残り39分頃にテチータの2台がかなり速い段階でアタックモードを起動する。
これにすぐに反応し、モルタラとローランドがアタックモードを起動して勝負を仕掛ける。
後方ではキャシディがアタックモードを起動しようとアクティベーションゾーンへ進入した際に、ダスティーな路面にタイヤグリップを奪われスピンを喫する場面もあり、レコードライン外が非常にシビアなコンディションにあることが良く分かるアクションとなった。
残り35分頃、上位勢がアタックモードで争う中、最初にアタックモードを起動したテチータ勢は通常モードとなり、ベルニュは6番手に後退してしまい、ダ・コスタも3番手となった。
ダ・コスタはこれ以上のドロップを避けるために再度アタックモードを起動していく。
残り29分頃、周りとは少しタイミングをずらしたエバンスがアタックモードを起動する。
4番手で復帰後にホームストレートでローランドを抜かし、翌周にはダ・コスタもオーバーテイクする。

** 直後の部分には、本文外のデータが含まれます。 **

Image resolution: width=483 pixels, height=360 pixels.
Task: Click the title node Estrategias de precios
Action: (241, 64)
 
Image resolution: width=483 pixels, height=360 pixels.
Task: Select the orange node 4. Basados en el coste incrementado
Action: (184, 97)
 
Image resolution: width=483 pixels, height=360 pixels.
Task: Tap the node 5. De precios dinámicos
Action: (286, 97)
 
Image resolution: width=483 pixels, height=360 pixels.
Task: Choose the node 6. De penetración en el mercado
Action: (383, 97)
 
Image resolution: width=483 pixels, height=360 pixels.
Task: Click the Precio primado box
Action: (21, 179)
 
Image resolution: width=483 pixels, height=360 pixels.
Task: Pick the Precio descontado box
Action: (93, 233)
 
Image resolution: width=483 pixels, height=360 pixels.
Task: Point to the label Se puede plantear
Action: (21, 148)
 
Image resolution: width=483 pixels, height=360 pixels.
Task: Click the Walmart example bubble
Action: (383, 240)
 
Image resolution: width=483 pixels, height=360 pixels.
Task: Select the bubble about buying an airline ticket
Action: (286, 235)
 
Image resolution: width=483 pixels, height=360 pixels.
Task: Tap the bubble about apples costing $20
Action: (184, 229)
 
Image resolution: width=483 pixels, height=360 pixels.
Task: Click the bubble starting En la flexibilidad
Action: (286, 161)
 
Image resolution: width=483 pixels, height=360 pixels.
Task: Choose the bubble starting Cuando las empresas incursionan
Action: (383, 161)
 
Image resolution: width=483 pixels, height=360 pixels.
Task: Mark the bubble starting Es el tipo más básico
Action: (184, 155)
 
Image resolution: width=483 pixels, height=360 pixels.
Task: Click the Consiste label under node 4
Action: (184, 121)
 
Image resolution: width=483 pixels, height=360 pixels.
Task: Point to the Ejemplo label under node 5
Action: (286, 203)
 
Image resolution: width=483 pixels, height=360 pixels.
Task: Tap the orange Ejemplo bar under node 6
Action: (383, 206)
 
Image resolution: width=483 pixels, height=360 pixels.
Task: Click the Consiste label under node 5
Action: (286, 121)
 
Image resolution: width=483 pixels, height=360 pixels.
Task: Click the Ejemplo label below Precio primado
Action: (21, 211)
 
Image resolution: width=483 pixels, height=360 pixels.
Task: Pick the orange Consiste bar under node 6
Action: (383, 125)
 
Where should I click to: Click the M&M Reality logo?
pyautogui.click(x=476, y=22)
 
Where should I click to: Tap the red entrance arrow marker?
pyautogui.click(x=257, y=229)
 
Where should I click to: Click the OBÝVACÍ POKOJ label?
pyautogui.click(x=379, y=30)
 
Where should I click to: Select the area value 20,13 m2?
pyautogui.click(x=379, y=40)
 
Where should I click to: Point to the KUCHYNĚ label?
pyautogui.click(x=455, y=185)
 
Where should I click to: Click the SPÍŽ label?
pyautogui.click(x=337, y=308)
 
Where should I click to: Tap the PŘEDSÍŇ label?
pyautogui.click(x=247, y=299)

しかし残り20分頃にダ・コスタは再度エバンスを抜かして2位へ復帰する。
少し後ろではデニスがペースを落としてディ・グラッシとデ・フリースに抜かされて8位まで後退した。

終盤のバトル

残り10分頃にはトップのモルタラに対して2台がテチータが追う展開となる。
ただ、モルタラはペースが良く、2台で追いかけても差は中々縮まらずレースは終盤へ移行する。
追うテチータであったが、ベルニュが終盤にエネルギー不足が深刻になりペースを大きく落とす必要に迫られた。
そこに接近したのはチャンピオンシップを争うエバンスだ。
ファイナルラップで熱い争いをした2台は、エバンスがベルニュをオーバーテイクする形で決着が着いた。
優勝は、序盤でトップに立ったモルタラとなり、最後までポジションを守り切った。
中継に移る機会が少ないくらいに危なげない走りで勝利を手にした。
この勝利でモルタラはチャンピオンシップリーダーとなった。
ダ・コスタは2位となったが、過去のレース同様に速さを見せており得意のイベントであるといえるだろう。
3位は終盤のバトルを制したエバンスが入り、チャンピオンシップ争いで存在感を放っている。
後方からのスタートとなったバンドーンはなんと8位でポイントを獲得した。
チャンピオンシップ争いが過激な上位4名が相変わらず速さを見せており、リーダーはモルタラとなったが、ベルニュ、バンドーン、エバンスと面子は変わらない状態が続く。